A prescindere da questi e altri possibili giudizi
di merito, tuttavia, quel manifesto a me ha quasi fatto tenerezza. Mi
ha ricordato le campagne elettorali di una volta, quando, in assenza di
televisione e talk show, i muri fiorivano di immagini, allegorie e caricature
di ogni tipo e i candidati non affidavano le proprie speranze solo a quegli
insulsi fotocolor che usano oggi, ma a pittoresche raffigurazioni di cosacchi
abbeveranti i cavalli in piazza San Pietro o capitalisti in cilindro con
il segno del dollaro intenti a strappare il pane di bocca a orfani smunti
e vedove macilente. Si vede che il Prosperini (che pure, quanto ad
abuso del fotocolor non scherza) viene anche lui da quegli anni e, tra
i vari spunti allegorici offerti dal repertorio, ne ha scelto uno che anche
allora andava piuttosto forte: quello dell’eroe che uccide il mostro.
Anzi, nel caso, i mostri.
Va considerato, naturalmente, anche il fatto
che il consigliere, nonostante l’apparente rozzezza ideologica, non è
uomo privo di cultura. È un medico, con tanto di specializzazione
– mi sembra – in dermatologia, il che spiega, fra parentesi, la
sicurezza della diagnosi con cui riuscì, anni fa, a infiammare un’assemblea
di partito, annunciando ai convenuti che i comunisti, diciamolo pure, un
po’ puzzano. Diversamente da altri leader nordisti, ha compiuto
studi regolari. Niente di strano, dunque, se ha saputo riallacciarsi
a una tradizione che comincia con il Bellerofonte omerico, prosegue con
Perseo, si cristianizza in San Giorgio e raggiunge il culmine narrativo
nell’episodio ariostesco di Rinaldo e Angelica. Il fatto che, a
differenza della maggior parte dei suoi illustri predecessori, lui faccia
strage di draghi senza nemmeno l’incentivo di una fanciulla da salvare
va solo a suo merito. Agisce esclusivamente per il bene dei suoi
concittadini e come potrebbero, questi, non essergliene grati? Sarà
per questo, suppongo, che lo hanno trionfalmente rieletto.

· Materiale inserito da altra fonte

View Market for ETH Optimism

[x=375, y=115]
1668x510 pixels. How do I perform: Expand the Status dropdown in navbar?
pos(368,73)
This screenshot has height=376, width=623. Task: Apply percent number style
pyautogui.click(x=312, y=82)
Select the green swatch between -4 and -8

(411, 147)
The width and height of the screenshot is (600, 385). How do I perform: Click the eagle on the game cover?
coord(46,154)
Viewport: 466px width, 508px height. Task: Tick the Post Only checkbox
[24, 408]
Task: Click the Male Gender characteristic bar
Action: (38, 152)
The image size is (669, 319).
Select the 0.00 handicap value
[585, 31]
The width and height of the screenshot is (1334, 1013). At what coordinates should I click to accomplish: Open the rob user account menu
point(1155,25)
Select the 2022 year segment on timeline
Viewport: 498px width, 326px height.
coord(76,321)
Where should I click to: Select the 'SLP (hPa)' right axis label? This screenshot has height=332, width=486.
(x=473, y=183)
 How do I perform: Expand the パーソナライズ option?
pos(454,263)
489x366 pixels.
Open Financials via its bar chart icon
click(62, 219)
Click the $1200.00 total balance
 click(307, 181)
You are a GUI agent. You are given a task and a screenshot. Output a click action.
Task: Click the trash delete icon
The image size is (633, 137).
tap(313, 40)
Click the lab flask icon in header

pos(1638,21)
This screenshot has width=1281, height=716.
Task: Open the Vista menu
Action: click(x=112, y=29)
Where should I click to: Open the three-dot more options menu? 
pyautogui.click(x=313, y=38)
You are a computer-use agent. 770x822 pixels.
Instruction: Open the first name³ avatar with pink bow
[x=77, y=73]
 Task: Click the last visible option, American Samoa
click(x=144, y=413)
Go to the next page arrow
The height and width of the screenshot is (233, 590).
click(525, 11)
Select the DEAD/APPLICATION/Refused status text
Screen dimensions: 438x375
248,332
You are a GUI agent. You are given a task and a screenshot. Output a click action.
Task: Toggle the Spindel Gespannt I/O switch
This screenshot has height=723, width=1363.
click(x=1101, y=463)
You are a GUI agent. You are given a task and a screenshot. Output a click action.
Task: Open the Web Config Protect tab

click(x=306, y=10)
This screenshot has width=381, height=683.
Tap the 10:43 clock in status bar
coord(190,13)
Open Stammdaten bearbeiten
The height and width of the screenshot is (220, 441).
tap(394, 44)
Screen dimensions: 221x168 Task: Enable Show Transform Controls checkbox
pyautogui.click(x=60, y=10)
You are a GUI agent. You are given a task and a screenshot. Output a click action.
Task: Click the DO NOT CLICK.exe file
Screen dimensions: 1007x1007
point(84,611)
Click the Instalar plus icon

Tutto ciò può suonare un po’ buffo e forse
vi chiederete perché mi occupi di un personaggio che, per quanto pittoresco,
è considerato di solito espressione di un filone marginale della politica
nazionale e lombarda. Be’, la risposta è fin troppo facile: perché,
forse, quel filone tanto marginale non è. Noi siamo avvezzi a identificare
la destra regionale e cittadina con l’affabilità chiesastica di Formigoni
e la sua pronuncia elegantemente blesa, o i puntigliosi autocompiacimenti
di Albertini, due personaggi che si guarderebbero dall’identificare –
come fa quel manifesto – criminalità e disagio sociale, ma preferiscono
vantarsi della “eccellenza” del sistema lombardo, della sua funzionalità
assistenziale e sanitaria, dell’esemplare solerzia con cui è stato condotto
il restauro della Scala e di altri risultati più o meno fantomatici, ma
sempre ad alto livello di rispettabilità. I Prosperini restano sullo
sfondo a menare la draghinassa, immuni dal sospetto di rendersi vagamente
ridicoli. Ma se poi andiamo a contare voti e seggi, alla fin fine
scopriamo che né il devoto Roberto, che pure ha alle spalle le schiere
cielline, né l’operoso Gabriele, vanto e pupillo della imprenditorialità
lombarda, potrebbero governare senza quel supporto lì, senza i massacratori
di draghi (fittizi) e i propalatori di un’intolleranza che di solito si
colloca al limite del razzismo ma, ogni tanto, rischia di superarlo. E
le tendenze che quel tipo di destra esprime non sono semplicemente folcloristiche
o strapaesane. Sarà certo un caso, da cui non si possono trarre conclusioni
particolari, ma l’immagine dei nemici abbattuti ammucchiati ai piedi del
guerriero di cui dicevamo dianzi, ricorda maledettamente certe foto ricordi
scattate nel carcere di Abhu Graib.
Insomma, le elezioni sono andate bene, probabilmente
in Lombardia non si poteva fare di più e non sarò io, per una volta, a
lamentarmi. Ma stiamoci attenti, perché con certa gente si sa dove
si comincia, ma si può finire davvero male.